### Task goal
Give back each record precisely, pictures excluded.

(Data extracts)

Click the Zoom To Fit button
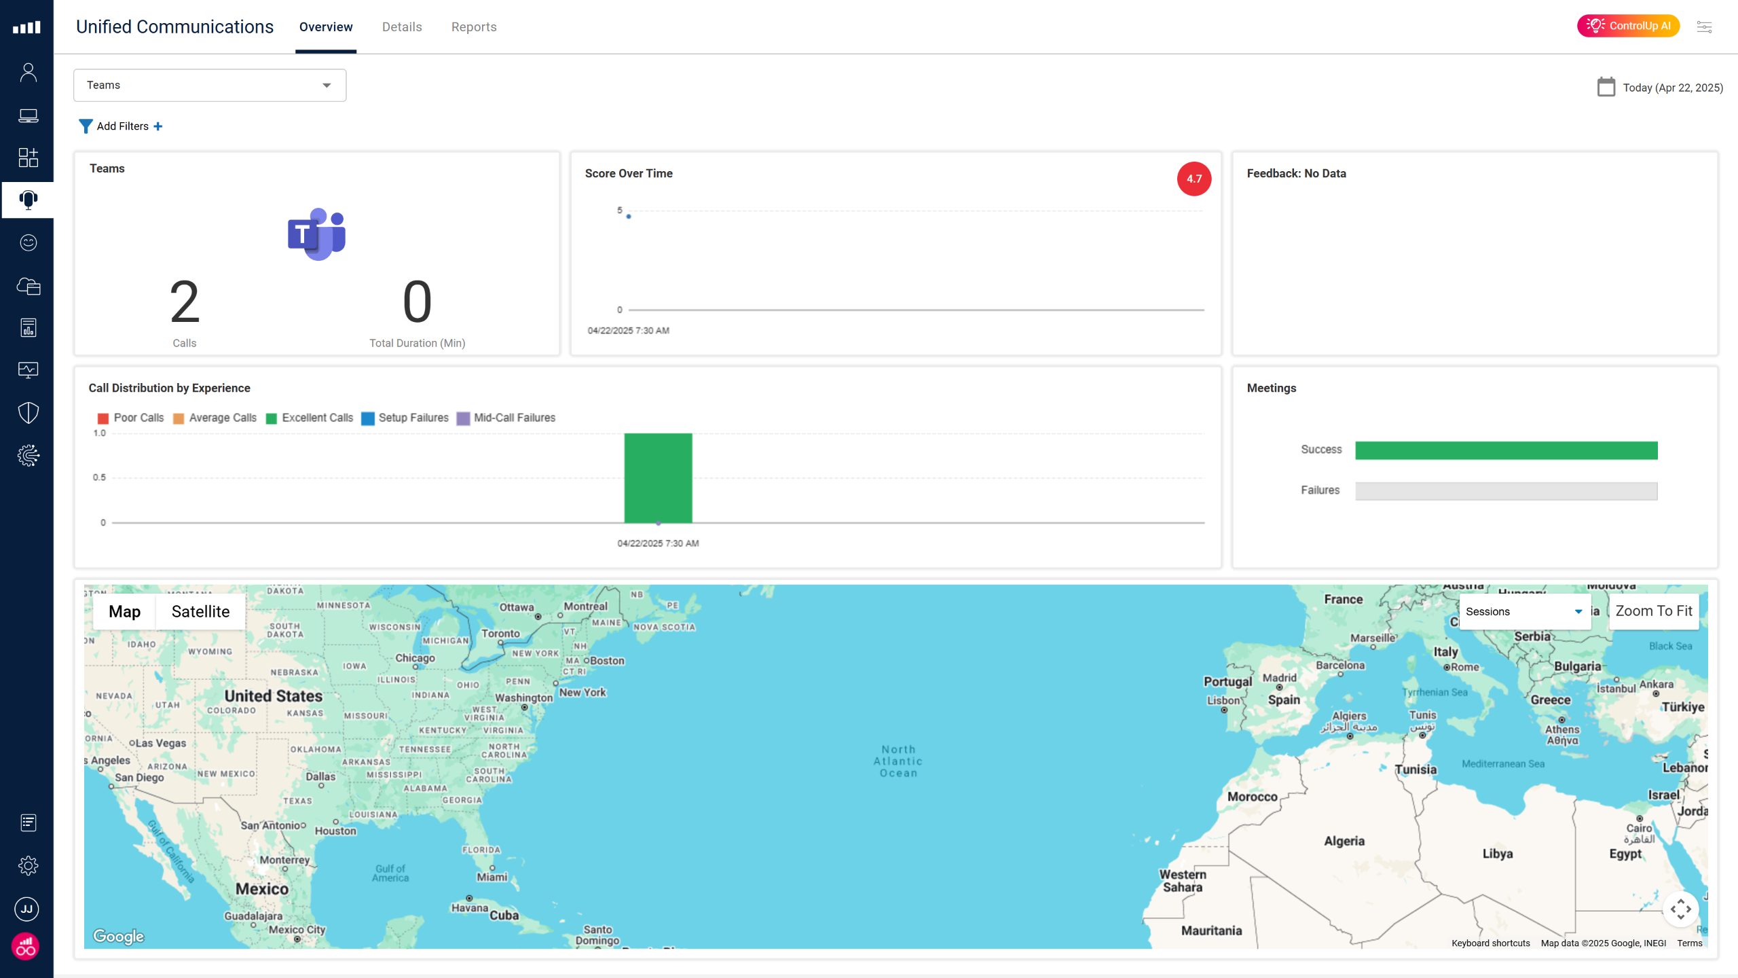The width and height of the screenshot is (1738, 978). coord(1653,611)
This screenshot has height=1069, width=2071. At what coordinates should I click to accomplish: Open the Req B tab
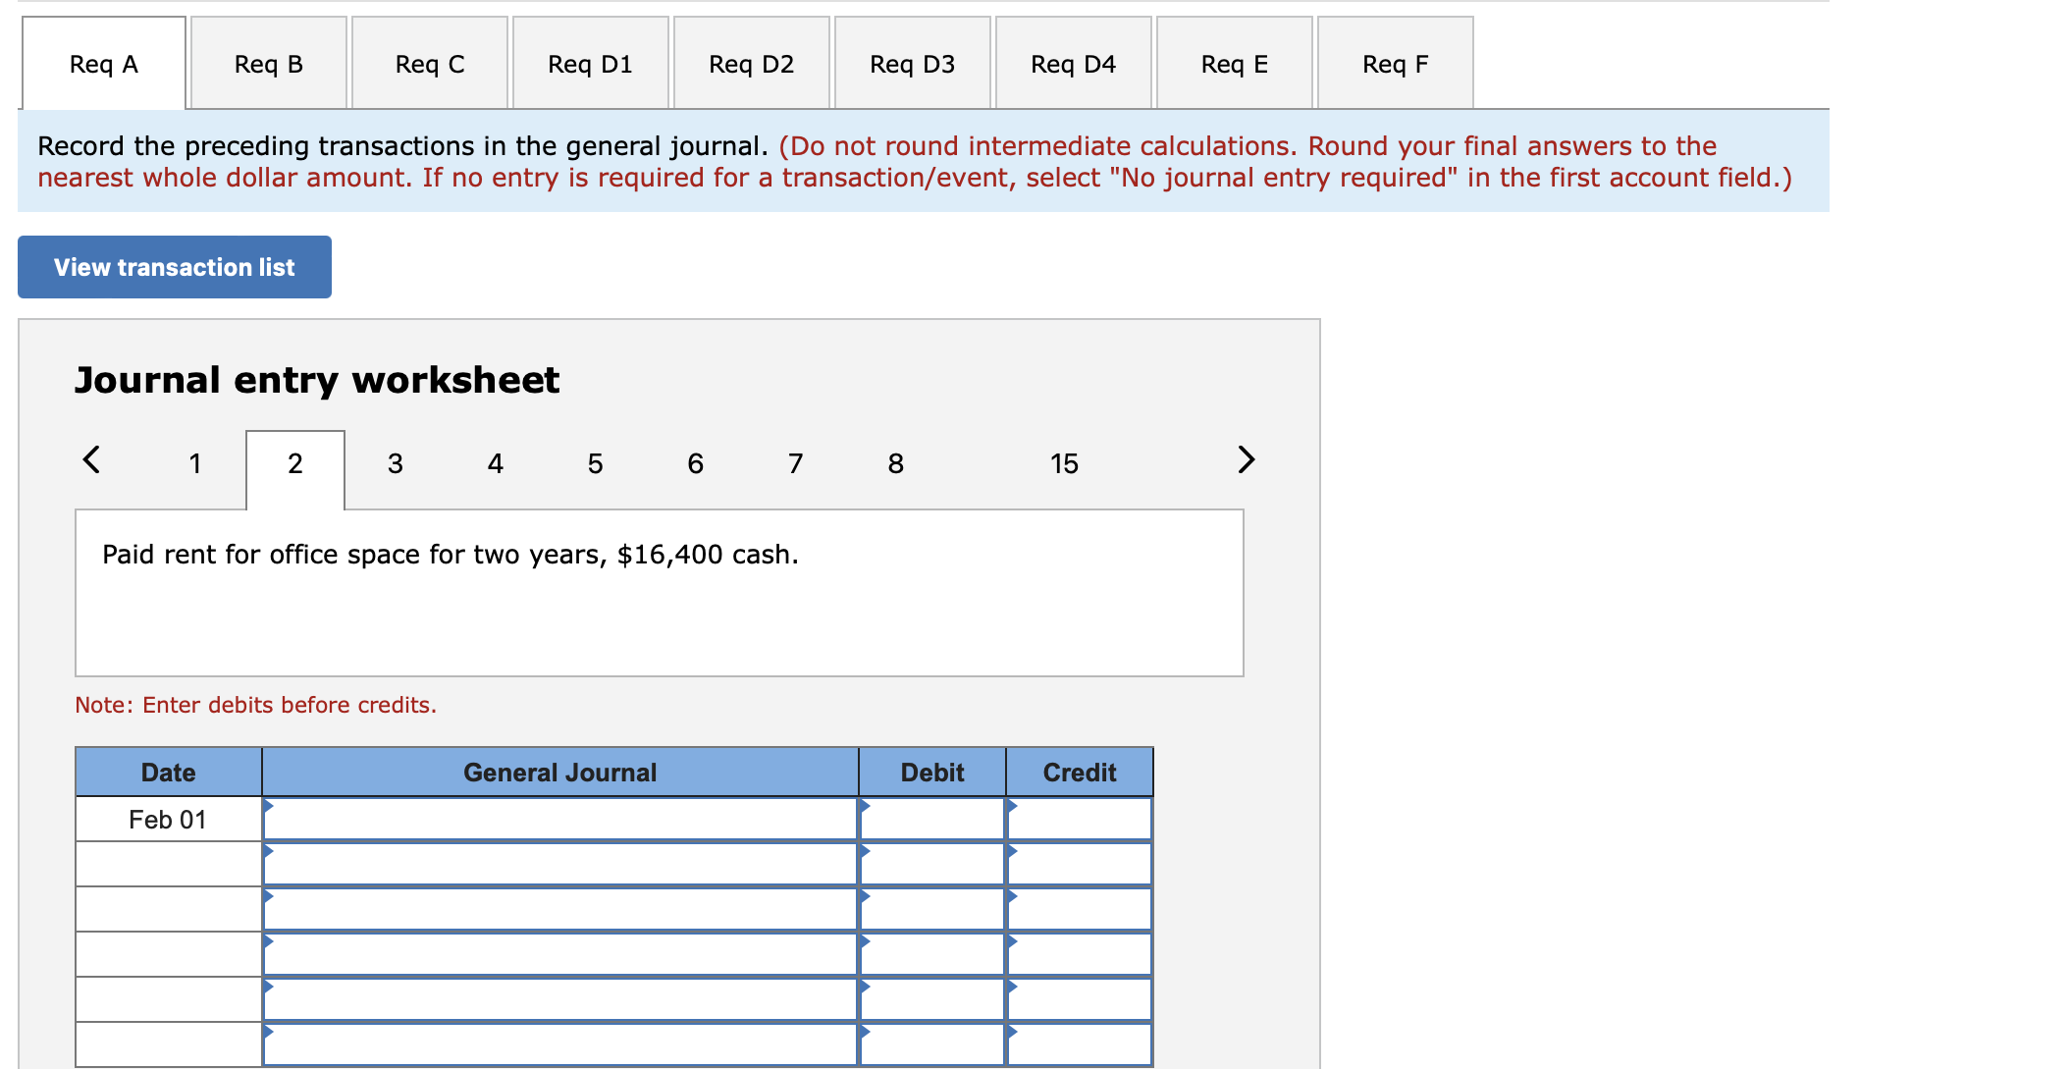pyautogui.click(x=268, y=64)
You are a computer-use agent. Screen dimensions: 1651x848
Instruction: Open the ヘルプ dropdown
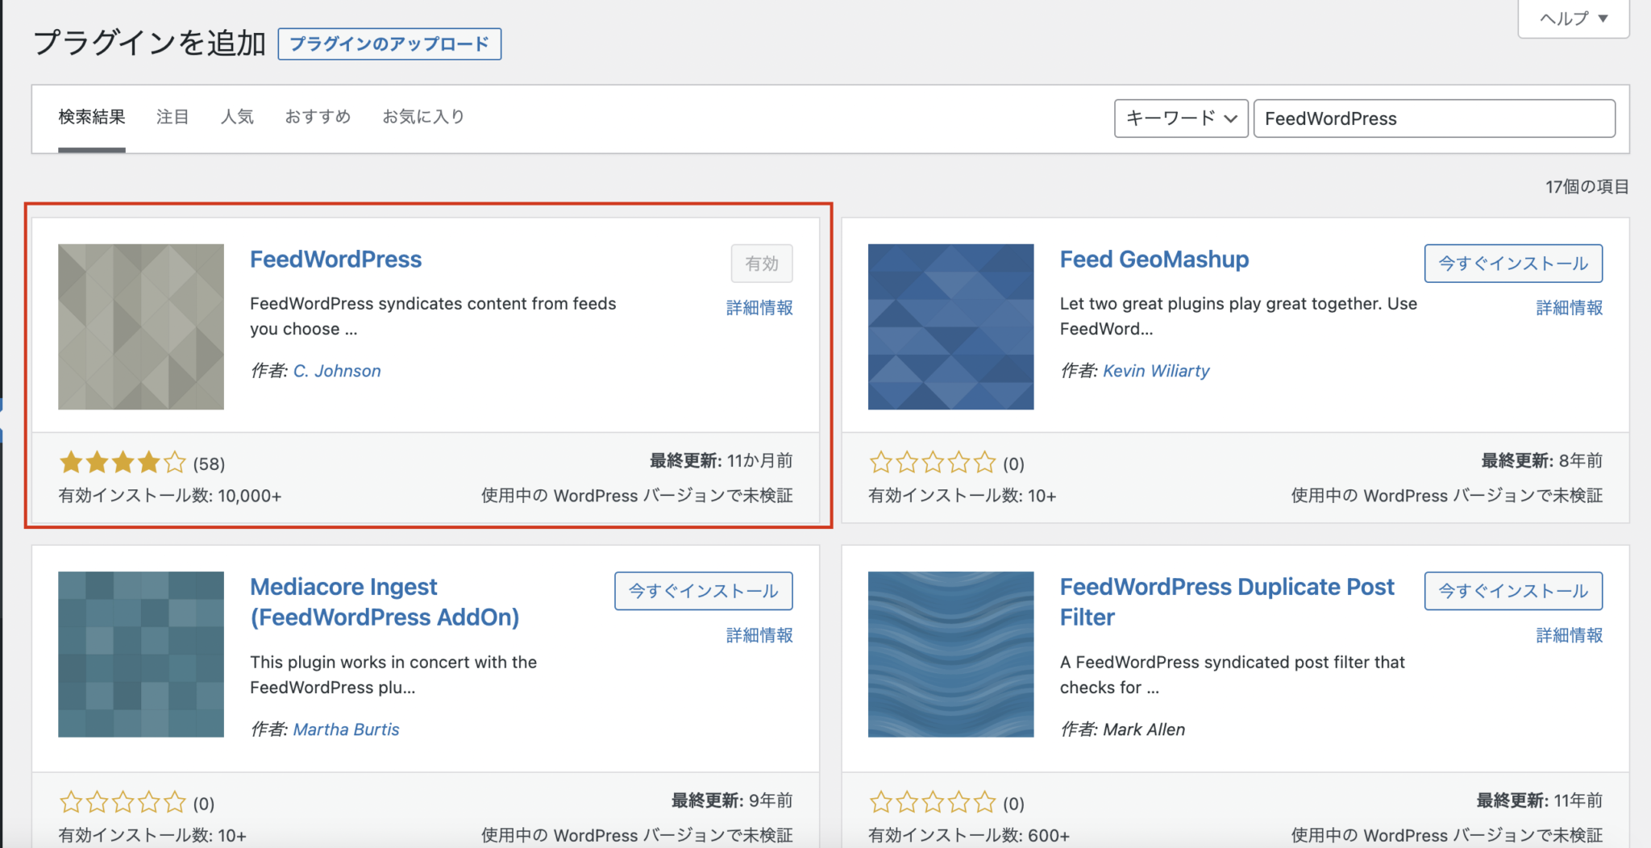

(End Data extracts)

### Response to this exercise
Click the Zoom To Fit button
The width and height of the screenshot is (1738, 978). coord(1653,611)
This screenshot has height=1069, width=2071. At what coordinates should I click to accomplish: Open the Req B tab
pyautogui.click(x=268, y=64)
You are a computer-use agent. Screen dimensions: 1651x848
Instruction: Open the ヘルプ dropdown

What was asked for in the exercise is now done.